#**SVM & Naive bayes**



### **1. What is a Support Vector Machine (SVM)?**

**SVM** is a supervised machine learning algorithm used for **classification** and **regression**.
Its goal is to find the **best hyperplane** that separates different classes with the **maximum margin**.

📌 Example: Separating spam vs non-spam emails.

---

### **2. What is the difference between Hard Margin and Soft Margin SVM?**

| Feature     | **Hard Margin**                           | **Soft Margin**                      |
| ----------- | ----------------------------------------- | ------------------------------------ |
| Definition  | No misclassifications allowed             | Allows some misclassifications       |
| Use Case    | Only when data is **perfectly separable** | When data has **overlap or noise**   |
| Flexibility | Rigid                                     | More flexible (uses **C parameter**) |

---

### **3. What is the mathematical intuition behind SVM?**

SVM tries to **maximize the margin** between two classes by finding a hyperplane (a line in 2D, a plane in 3D, etc.).

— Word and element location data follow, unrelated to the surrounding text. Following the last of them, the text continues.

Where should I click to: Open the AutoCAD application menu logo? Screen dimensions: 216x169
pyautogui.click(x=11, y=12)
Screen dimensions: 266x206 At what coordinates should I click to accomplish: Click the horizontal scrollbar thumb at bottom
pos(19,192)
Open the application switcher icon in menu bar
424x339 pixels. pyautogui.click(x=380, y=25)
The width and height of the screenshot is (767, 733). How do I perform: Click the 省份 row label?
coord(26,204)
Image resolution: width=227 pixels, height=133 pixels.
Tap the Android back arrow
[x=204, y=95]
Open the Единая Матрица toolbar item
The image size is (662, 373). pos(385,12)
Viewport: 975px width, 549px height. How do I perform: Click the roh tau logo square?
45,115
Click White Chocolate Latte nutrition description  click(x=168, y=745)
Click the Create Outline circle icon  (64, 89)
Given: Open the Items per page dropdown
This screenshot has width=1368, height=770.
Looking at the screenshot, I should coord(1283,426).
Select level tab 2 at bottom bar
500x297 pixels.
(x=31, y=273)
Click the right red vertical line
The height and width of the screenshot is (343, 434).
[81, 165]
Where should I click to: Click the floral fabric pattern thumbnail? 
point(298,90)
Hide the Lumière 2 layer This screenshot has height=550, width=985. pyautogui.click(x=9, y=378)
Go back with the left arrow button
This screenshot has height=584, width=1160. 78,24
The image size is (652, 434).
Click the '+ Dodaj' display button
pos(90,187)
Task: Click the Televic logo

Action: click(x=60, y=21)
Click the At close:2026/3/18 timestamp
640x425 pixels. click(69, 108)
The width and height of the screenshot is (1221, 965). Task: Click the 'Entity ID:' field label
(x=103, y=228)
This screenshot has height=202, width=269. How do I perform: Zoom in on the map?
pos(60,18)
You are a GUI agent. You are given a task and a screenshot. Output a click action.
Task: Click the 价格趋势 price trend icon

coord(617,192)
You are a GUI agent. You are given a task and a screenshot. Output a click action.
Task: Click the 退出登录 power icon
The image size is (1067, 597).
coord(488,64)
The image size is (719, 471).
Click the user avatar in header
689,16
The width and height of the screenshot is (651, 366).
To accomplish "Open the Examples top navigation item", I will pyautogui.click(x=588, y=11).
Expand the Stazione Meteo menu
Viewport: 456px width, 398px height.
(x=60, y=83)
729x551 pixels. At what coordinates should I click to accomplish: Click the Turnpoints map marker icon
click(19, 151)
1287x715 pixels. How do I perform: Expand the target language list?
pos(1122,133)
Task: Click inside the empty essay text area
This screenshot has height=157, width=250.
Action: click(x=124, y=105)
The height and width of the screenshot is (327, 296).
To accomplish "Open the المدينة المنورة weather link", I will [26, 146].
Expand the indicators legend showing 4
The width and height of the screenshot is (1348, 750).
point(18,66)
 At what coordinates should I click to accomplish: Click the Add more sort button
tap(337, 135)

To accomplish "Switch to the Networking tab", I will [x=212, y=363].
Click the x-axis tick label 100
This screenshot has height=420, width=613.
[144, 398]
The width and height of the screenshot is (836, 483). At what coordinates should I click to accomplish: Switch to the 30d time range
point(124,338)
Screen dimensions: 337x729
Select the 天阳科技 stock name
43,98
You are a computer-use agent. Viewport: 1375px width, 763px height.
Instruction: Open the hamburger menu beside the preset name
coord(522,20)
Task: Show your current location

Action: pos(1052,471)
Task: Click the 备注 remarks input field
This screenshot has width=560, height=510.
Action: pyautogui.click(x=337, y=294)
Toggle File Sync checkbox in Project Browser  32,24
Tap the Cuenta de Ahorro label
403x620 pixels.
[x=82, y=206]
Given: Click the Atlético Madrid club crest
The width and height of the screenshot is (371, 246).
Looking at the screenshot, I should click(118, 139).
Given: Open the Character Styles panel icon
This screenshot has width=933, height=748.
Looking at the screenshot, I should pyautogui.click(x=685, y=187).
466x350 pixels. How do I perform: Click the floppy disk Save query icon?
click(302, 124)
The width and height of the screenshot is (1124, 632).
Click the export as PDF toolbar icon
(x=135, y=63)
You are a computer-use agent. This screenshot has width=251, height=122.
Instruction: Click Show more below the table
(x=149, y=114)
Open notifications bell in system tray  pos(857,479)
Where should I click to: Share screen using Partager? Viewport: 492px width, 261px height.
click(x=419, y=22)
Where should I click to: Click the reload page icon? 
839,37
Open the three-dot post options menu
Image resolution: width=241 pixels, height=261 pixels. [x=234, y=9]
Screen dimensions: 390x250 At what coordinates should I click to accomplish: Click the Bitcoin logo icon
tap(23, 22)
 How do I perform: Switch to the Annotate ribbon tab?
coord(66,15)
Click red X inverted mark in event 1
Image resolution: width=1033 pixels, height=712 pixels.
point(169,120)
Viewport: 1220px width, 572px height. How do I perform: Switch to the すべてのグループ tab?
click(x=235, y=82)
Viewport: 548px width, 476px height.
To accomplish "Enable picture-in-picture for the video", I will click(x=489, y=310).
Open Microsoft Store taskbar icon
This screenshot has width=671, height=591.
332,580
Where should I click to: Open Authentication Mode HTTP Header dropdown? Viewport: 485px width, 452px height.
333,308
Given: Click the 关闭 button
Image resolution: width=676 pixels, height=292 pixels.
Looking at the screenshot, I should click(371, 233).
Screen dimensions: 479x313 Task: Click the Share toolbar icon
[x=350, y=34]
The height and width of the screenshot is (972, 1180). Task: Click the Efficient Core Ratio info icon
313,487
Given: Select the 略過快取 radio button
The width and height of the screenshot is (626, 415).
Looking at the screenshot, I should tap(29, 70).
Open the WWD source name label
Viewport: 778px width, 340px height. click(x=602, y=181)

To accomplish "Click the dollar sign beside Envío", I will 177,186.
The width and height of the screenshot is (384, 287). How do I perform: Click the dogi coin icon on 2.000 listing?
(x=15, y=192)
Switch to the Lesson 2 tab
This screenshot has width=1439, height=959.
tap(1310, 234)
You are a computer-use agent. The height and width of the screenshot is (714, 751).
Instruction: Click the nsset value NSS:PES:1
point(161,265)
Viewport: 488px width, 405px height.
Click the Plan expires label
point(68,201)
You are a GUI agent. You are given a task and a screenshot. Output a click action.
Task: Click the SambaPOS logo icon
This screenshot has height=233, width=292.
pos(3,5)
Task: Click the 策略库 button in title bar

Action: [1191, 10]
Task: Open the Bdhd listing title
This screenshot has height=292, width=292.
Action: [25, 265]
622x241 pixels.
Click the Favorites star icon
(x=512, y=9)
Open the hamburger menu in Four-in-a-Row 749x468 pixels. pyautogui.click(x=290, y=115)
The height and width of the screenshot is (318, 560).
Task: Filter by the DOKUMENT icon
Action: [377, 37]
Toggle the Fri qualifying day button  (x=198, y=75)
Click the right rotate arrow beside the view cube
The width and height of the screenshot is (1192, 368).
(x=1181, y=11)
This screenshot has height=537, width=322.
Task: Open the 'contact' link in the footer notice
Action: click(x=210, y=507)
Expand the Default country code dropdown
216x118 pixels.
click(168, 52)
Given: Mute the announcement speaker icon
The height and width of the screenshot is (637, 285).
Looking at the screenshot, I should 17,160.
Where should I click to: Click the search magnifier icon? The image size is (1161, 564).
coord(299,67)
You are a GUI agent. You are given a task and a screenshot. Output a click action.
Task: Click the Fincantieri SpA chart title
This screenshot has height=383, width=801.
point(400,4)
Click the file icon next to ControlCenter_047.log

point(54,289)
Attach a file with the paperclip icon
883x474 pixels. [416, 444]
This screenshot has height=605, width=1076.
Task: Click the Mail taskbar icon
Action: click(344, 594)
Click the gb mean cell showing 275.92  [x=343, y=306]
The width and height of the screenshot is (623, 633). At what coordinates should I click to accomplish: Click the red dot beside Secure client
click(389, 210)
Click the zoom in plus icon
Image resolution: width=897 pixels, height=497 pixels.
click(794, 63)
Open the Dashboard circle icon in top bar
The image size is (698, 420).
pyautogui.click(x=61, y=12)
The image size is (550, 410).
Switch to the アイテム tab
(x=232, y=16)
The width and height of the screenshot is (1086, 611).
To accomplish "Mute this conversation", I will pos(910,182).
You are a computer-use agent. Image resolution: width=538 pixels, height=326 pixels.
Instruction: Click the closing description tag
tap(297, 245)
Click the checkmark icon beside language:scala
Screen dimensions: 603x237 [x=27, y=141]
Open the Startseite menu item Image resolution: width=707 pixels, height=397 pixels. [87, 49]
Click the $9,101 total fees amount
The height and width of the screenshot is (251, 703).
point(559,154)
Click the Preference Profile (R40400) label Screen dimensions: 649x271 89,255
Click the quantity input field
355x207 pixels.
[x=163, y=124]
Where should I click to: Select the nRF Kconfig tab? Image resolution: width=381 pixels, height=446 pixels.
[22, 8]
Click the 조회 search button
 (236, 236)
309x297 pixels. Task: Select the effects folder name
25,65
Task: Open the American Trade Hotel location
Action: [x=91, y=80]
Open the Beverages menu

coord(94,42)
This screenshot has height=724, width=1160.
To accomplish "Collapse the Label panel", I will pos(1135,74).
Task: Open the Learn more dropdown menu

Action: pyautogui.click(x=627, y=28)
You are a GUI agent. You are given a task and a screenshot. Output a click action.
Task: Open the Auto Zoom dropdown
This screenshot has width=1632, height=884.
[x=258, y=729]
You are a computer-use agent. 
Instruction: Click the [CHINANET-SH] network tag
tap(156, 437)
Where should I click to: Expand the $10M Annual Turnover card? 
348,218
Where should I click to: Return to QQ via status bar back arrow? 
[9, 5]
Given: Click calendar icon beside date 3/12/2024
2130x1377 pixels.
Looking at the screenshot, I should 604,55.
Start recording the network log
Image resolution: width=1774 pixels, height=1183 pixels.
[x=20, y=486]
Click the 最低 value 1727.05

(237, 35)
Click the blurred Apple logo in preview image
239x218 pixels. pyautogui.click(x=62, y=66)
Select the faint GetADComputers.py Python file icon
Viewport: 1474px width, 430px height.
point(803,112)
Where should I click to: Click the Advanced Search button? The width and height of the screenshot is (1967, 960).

🔸 The larger the margin, the better the generalization.

Mathematically, it solves:

$$
\min \|w\|^2 \quad \text{subject to } y_i(w \cdot x_i + b) \geq 1
$$

Where:

* $w$ is the weight vector
* $b$ is the bias
* $y_i$ are the class labels
* $x_i$ are the input features

---

### **4. What is the role of Lagrange Multipliers in SVM?**

They help convert the **constrained optimization** problem of SVM into a **dual problem**, which is easier to solve using optimization techniques.

* Only points **on or inside the margin** get **non-zero Lagrange multipliers**
* These points are the **support vectors**

---

### **5. What are Support Vectors in SVM?**

**Support Vectors** are the **data points closest to the decision boundary (hyperplane)**.

📌 These points:

* Directly affect the position of the hyperplane
* Are **critical** to the final model

---

### **6. What is a Support Vector Classifier (SVC)?**

`SVC` is the classification version of SVM in **Scikit-learn**.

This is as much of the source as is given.